An den Schlüsselstellen, wo auch bei diesem Pegel die Strömung nicht zu verachten ist, kam ich im Solo auch zügiger hindurch. An der Konrad- Adenauer- Brücke musste ein Anlauf durch die Brücke zu fahren sogar abgebrochen werden, weil ein Durchkommen für das Tandemboot nicht möglich war. Mit Kajak war es dieser Mannschaft aber dort immer möglich gewesen. Sie wählten danach meine Route, die erst schwieriger für die Tandembesatzung erschien, dort gelang aber die mühsame Durchfahrt. Auf dem Weg bergauf übergab ich kurz der Besatzung mein Reservepaddel und später mein Holzpaddel, wo Begeisterung ersichtlich war. Ihre Kunststoffpaddel waren zu schwer und auch viel zu lang. An der Staustufe angelangt fuhren wir kurz zurück zum Donaustrand und legten dort kurz an. Bei der Abfahrt kam ich etwas dem Geheimnis des langen Gegenstandes auf sie Spur (Bergtour Nr.: 20), was sich auf und unter der Wasseroberfläche befindet. Es ist kein langer Baumstamm, sondern ein langes Eisenrohr, was ausschaut wie ein alter Laternenmast.
Es war eine schöne lehrreiche Fahrt für uns alle, natürlich war das Gesamtpaket der Tandembesatzung noch nicht optimal gebündelt, was unteranderen den enormen Geschwindigkeitsunterschied zwischen den Booten ausmachte. Aber immerhin ein erster greifbarer Erfolg, im Vergleich zu einem Tandemcanadier.

Grüße, Mike

Donaumike Offline




Beiträge: 993

17.09.2013 13:40
#45 RE: Bergtour IN / Nr.25 antworten

Sonne, Wind, Regen, Hagel und Sturm

Pegel am Ende des 45 Minütigen Ausflugs auf der Donau 261 cm! davor mehr als 10 cm weniger. Bei der früheren kurzen Berg und Ab-Tour Nummer 11, betrug der Pegel 264 cm, wo das Limit am sicher bergauf zurückkommen für meine Verhältnisse erreicht war.

Diesmal kamen noch einige Faktoren hinzu, die das Blatt fasst wendeten.

Das Wetter anfangs sonnig bei knapp + 10 Grad und Windig, später Nieselregen in starken Regen übergehend, als Zugabe gab es noch Hagel mit Sturm.

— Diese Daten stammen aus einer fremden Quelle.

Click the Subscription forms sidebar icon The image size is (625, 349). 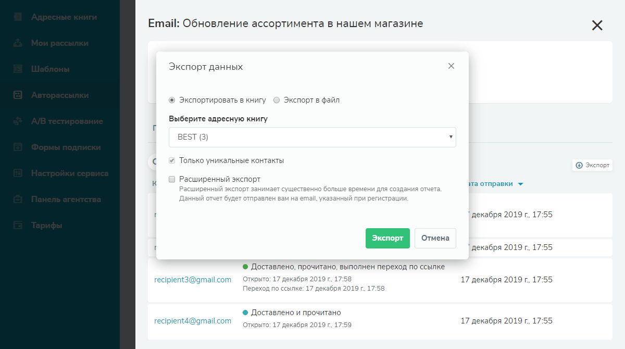point(18,147)
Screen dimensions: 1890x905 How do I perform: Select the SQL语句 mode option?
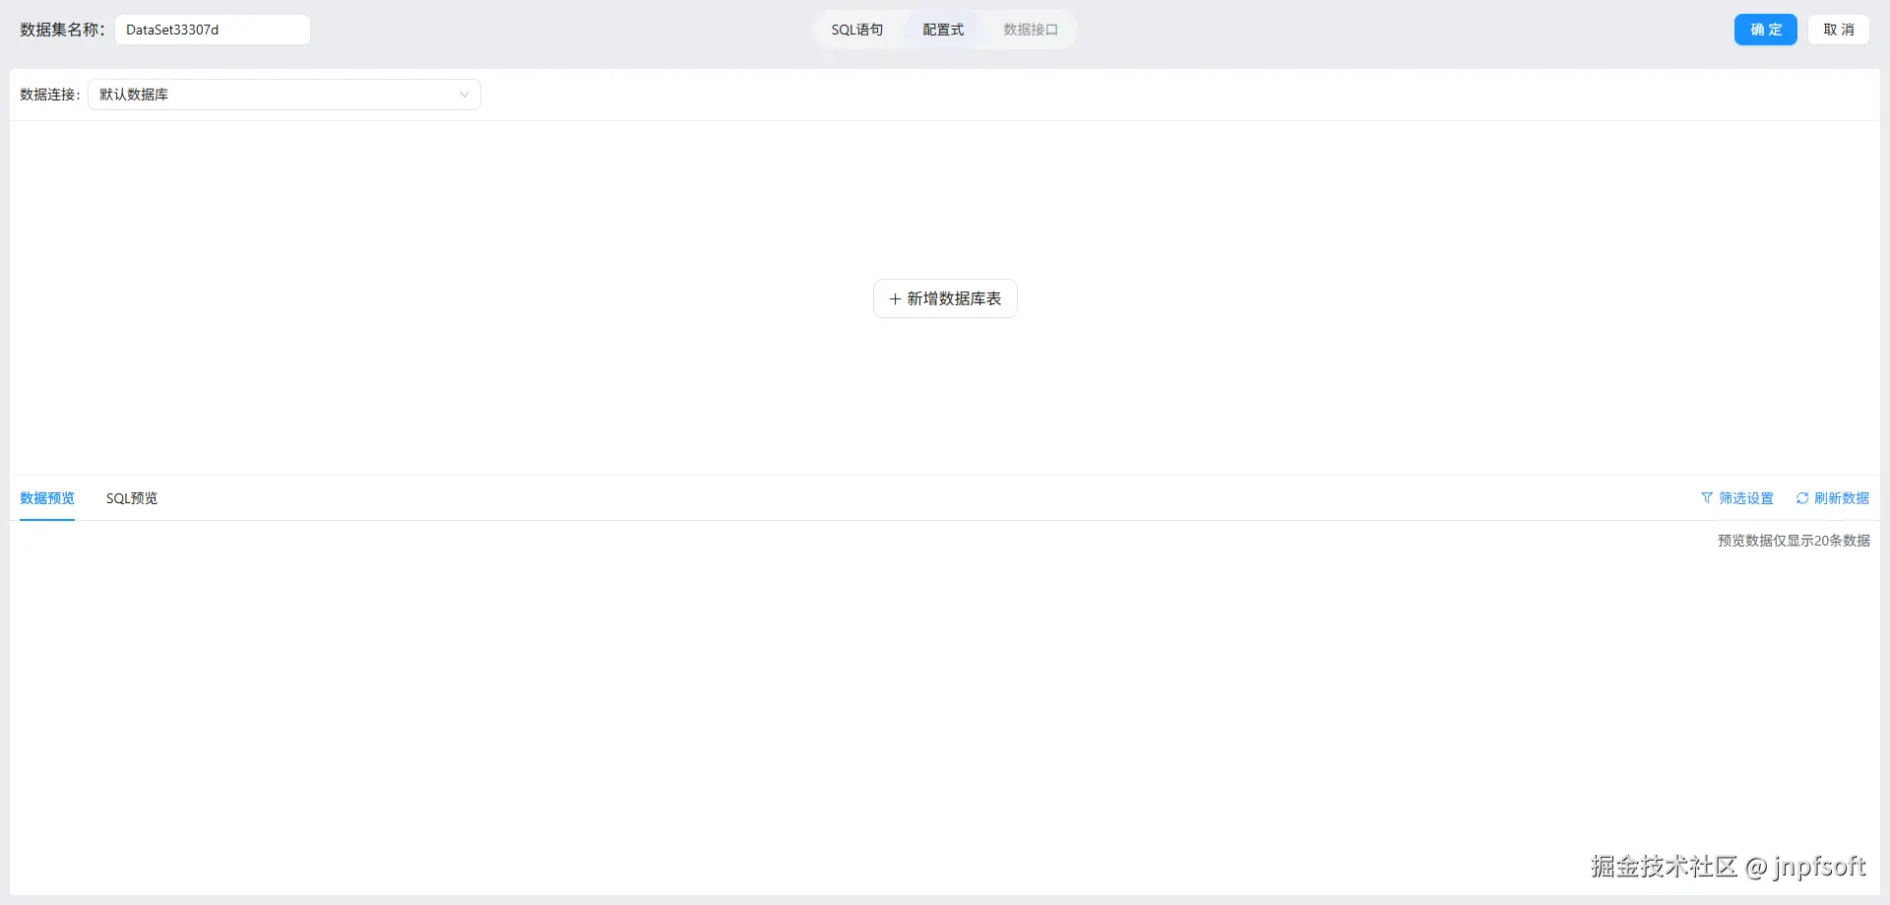click(x=857, y=30)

So war ich angehalten, bei der Regenphase etwas Schutz unter der Autobahnbrücke zu suchen .Der wechselnde starke Wind zwang mich in die Strömung hinein weiter bergauf an einem Baumhindernis vorbei zu paddeln, um mittels Seilfähre über die Donau zum Ausstieg zu gelangen. Der rasch einsetzende Hagel und Sturm veranlasste mich das Vorhaben abzubrechen. So paddelte ich näher ans Ufer zurück, um unter Bäumen etwas Schutz zu suchen. Aus Hagel wurde wieder mehr Regen und der Sturm wurde heftiger, ich harrte kurz aus. Kleinere Wasserpfützen im Boot wurden größer.

Ich vernahm wohl, wie der Pegel blitzartig anstieg, das Boot bewegte sich selbstständig zügig rückwärts auf das Baumhindernis zu, was ich zum Glück noch im Gedächtnis hatte. Rechtzeitig konnte ich ein verfangen darin abwenden. Ich fuhr entschlossen einiges weiter bergauf, weil dort noch mehr Gefahrenzonen lauerten.

Das Wetter änderte sich zu meinen Gunsten und konnte schließlich über die Donau sicher übersetzen.

Ja, so kann man auch Erfahrungen sammeln….Spaß hat es trotzdem gemacht.